It is a fact that the word ‘Nakba’ remains largely unknown to much of the world; for others it is just the name given by Palestinians to the events of 1948. Its significance to the Palestinians is of course much greater and Nur Masalha’s new book begins to redress this and should be read by everyone who wants to appreciate the Nakba’s multi-layered character and understand the way in which the Israeli state, its army and agencies like the Jewish National Fund worked and are continuing to work assiduously to erase any record of the Palestinians from their homeland.
As Masalha says: ‘The Palestinians share common experiences with other indigenous peoples who have their narrative denied, their material culture destroyed and their histories erased or reinvented by European white settlers and colonisers’ (p.88). What might shock the reader is the systematic nature of this process which has been inflicted on the Palestinians. The book details some of the massacres which took place, many after fighting had finished. One example is the city of Lydda in 1948 where, inside the town, between 250 and 400 men and women were gunned down, just one amongst a long list of ‘white flag’ war crimes. Towns and villages were destroyed and their names changed, mosques were turned into bars and restaurants, theme parks and nature reserves were developed on Palestinian lands. The object quite literally was, and is, to wipe the Palestinians off the map.

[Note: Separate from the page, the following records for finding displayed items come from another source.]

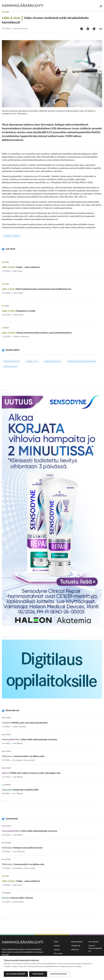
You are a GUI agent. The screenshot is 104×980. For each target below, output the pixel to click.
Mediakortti (76, 946)
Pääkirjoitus (11, 361)
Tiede (56, 942)
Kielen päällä (52, 361)
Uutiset (57, 946)
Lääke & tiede (12, 236)
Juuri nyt (32, 361)
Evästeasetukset (59, 974)
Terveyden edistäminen (82, 361)
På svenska (58, 953)
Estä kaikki (38, 974)
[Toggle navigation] (101, 6)
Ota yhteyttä (93, 942)
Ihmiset (57, 950)
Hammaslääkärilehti (23, 5)
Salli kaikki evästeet (16, 974)
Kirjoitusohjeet (77, 942)
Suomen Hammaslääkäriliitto (95, 948)
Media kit (75, 950)
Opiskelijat (11, 367)
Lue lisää (78, 967)
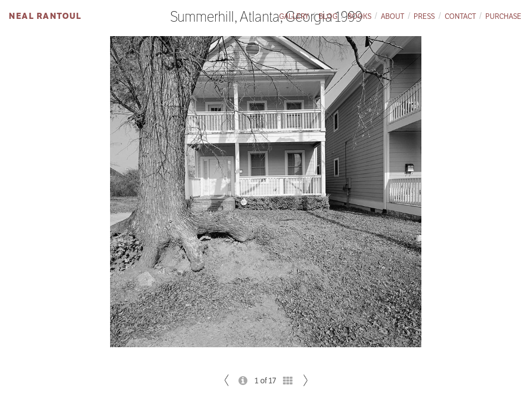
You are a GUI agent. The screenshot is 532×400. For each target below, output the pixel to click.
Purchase (503, 16)
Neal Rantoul (45, 16)
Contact (460, 16)
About (392, 16)
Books (359, 16)
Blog (328, 16)
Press (424, 16)
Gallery (294, 16)
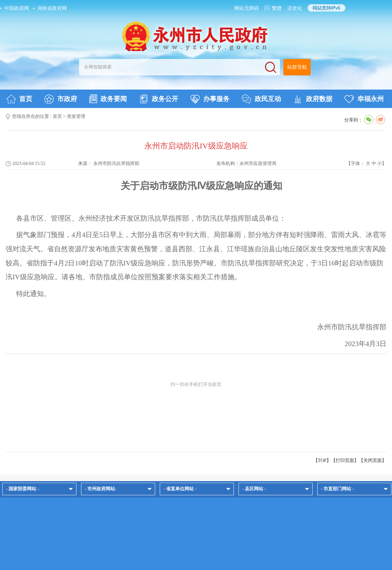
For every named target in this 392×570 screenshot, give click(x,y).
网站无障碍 (246, 8)
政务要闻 (108, 99)
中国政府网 (16, 8)
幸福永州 (364, 99)
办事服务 (210, 99)
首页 (19, 99)
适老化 (294, 8)
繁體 (277, 8)
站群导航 (297, 67)
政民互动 (261, 99)
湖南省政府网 (52, 8)
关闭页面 (373, 460)
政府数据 (313, 99)
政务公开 (158, 99)
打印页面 (345, 460)
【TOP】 (322, 460)
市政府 (61, 99)
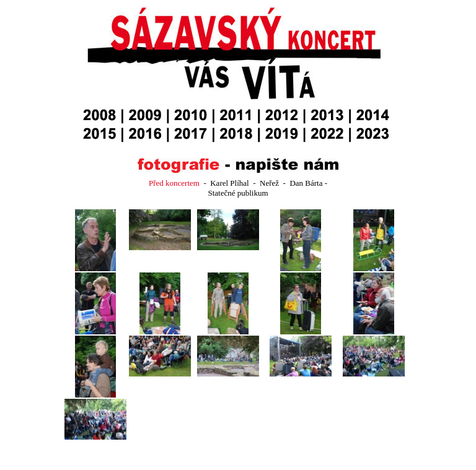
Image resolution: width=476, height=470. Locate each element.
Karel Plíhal (229, 183)
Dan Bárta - (308, 183)
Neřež (270, 183)
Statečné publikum (237, 193)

Many academics perpetuate the myth that there are no Palestinian archives. The truth is that many Palestinians records have been destroyed, books burnt and archives plundered, in Beirut and Jerusalem to name but two cases. In acts of what Masalha, and others, have called ‘memoricide’, the aim is to remove all evidence of the Palestinians’ presence in the land, substituting for it a synthetic history of Jewish continuity. The expression ‘history is written by the victor’ has almost become a cliché, but in contrast to these one-sided and highly partisan accounts, Masalha explains the importance of the role of oral history in recapturing the past. He rightly asserts the validity of this process as way of regaining authorship of Palestinian history. It is an important way for the victim or subaltern, to regain their voice.
There is much to commend in this book, not least his critique of the Israeli ‘new historians’. This group of historians had emerged by the early 1990s, and initially at least could be described as ‘post-Zionist’. Masalha analyses the different approaches adopted by Benny Morris, Avi Shlaim and Ilan Pappé in particular. The three, once friends, have long since parted company with Pappé once describing Morris as a ‘Zionist fascist’ (p.203). Differentiating between Morris and Shlaim on the one hand and Pappé on the other, Masalha points out that Morris and Shlaim write as though everything began in 1967 and the events of 1948 belong to another time.
Their weakness he identifies as stemming from their inability or refusal, unlike Pappé, to accept the nature of the ethnic cleansing undertaken by the Zionist forces. Morris’s subsequent claim that the problem was that the Zionists did not go far enough in 1948 has to lead to his work being put under a more rigorous scrutiny. Shlaim’s work however has not been subject to a similar process of evaluation and although far from the position of Morris, it suffers from the fact that it considers the contenders of 1948, the Zionist terrorists and the Palestinians, as engaged in a symmetrical struggle for liberation.
Masalha’s work is a major contribution to redressing the gaps in our understanding of the Nakba and the way in which it is presented in the west. Palestinian history did not begin with the ‘new historians’. Nur Masalha’s work and that of the large number of Palestinians historians that there are deserves to be much more widely read and appreciated. Begin by buying this book.